• What is required:
Repeat verbatim the lines of the data below, beginning with the line containing "2011年5月 (927, 2098)" and continuing to the end.

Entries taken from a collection
::::::::::
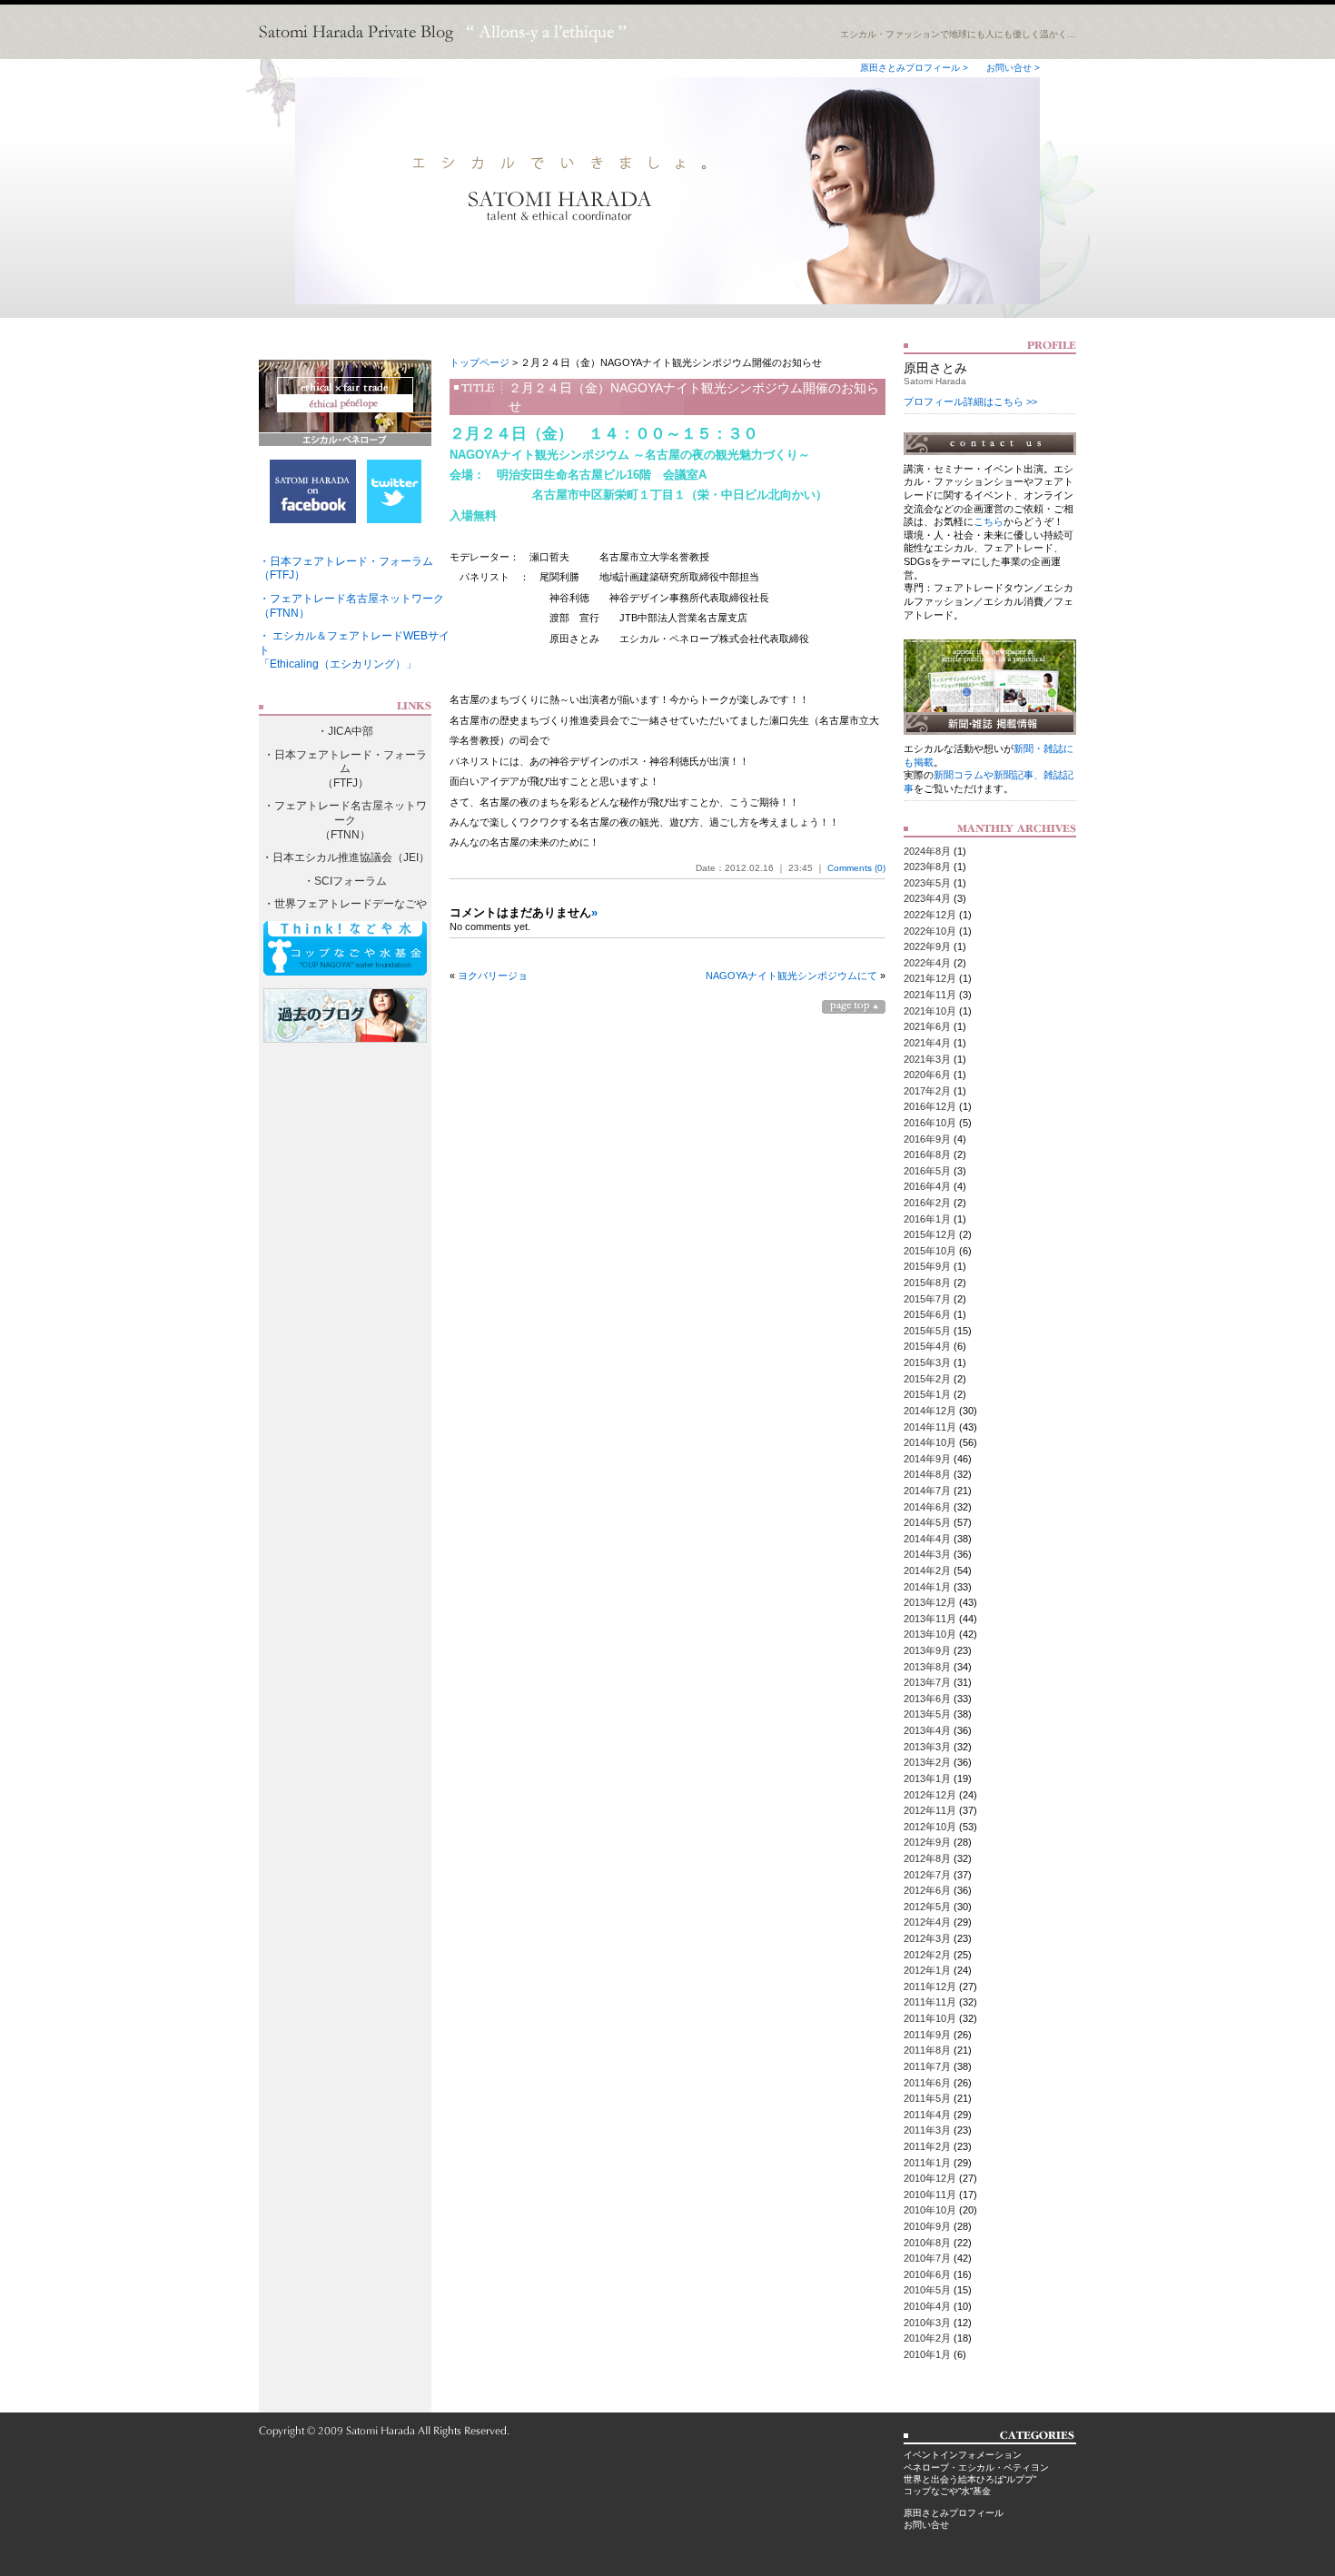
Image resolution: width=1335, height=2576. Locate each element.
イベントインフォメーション (963, 2455)
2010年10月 (930, 2209)
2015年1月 (927, 1394)
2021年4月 (927, 1042)
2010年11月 (930, 2194)
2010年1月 (927, 2354)
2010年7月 (927, 2258)
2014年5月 (927, 1522)
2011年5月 (927, 2098)
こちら (989, 521)
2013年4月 (927, 1730)
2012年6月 (927, 1890)
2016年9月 (927, 1139)
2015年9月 (927, 1266)
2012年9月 (927, 1842)
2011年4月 (927, 2114)
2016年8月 (927, 1154)
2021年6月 (927, 1026)
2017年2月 (927, 1090)
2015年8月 (927, 1282)
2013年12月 (930, 1602)
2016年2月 (927, 1202)
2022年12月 (930, 914)
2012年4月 (927, 1922)
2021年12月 (930, 978)
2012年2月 (927, 1954)
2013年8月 (927, 1666)
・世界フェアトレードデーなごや (345, 903)
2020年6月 (927, 1074)
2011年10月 (930, 2018)
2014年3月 (927, 1554)
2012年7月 (927, 1874)
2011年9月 (927, 2034)
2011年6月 (927, 2082)
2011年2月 (927, 2146)
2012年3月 (927, 1938)
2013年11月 (930, 1618)
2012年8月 (927, 1858)
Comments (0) (856, 868)
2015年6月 (927, 1314)
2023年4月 (927, 898)
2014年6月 (927, 1506)
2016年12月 (930, 1106)
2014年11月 (930, 1427)
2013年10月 (930, 1634)
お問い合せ (926, 2525)
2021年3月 (927, 1059)
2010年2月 (927, 2338)
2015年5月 (927, 1330)
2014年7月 (927, 1490)
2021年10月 (930, 1011)
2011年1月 (927, 2162)
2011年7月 (927, 2066)
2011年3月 (927, 2130)
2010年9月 (927, 2226)
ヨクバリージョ (493, 975)
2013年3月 (927, 1746)
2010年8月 (927, 2242)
::::::::::
• Answer to this task:
2011年5月 (927, 2098)
こちら (989, 521)
2013年4月 (927, 1730)
2012年6月 (927, 1890)
2016年9月 (927, 1139)
2015年9月 (927, 1266)
2012年9月 (927, 1842)
2011年4月 (927, 2114)
2016年8月 (927, 1154)
2021年6月 (927, 1026)
2017年2月 (927, 1090)
2015年8月 (927, 1282)
2013年12月 (930, 1602)
2016年2月 (927, 1202)
2022年12月 (930, 914)
2012年4月 (927, 1922)
2021年12月 (930, 978)
2012年2月 (927, 1954)
2013年8月 (927, 1666)
・世界フェアトレードデーなごや (345, 903)
2020年6月 (927, 1074)
2011年10月 (930, 2018)
2014年3月 (927, 1554)
2012年7月 (927, 1874)
2011年9月 (927, 2034)
2011年6月 (927, 2082)
2011年2月 (927, 2146)
2012年3月 (927, 1938)
2013年11月 (930, 1618)
2012年8月 (927, 1858)
Comments (0) (856, 868)
2015年6月 (927, 1314)
2023年4月 (927, 898)
2014年6月 (927, 1506)
2016年12月 (930, 1106)
2014年11月 (930, 1427)
2013年10月 (930, 1634)
お問い合せ (926, 2525)
2021年3月 (927, 1059)
2010年2月 (927, 2338)
2015年5月 (927, 1330)
2014年7月 (927, 1490)
2021年10月 (930, 1011)
2011年1月 (927, 2162)
2011年7月 (927, 2066)
2011年3月 (927, 2130)
2010年9月 (927, 2226)
ヨクバリージョ (493, 975)
2013年3月 (927, 1746)
2010年8月 (927, 2242)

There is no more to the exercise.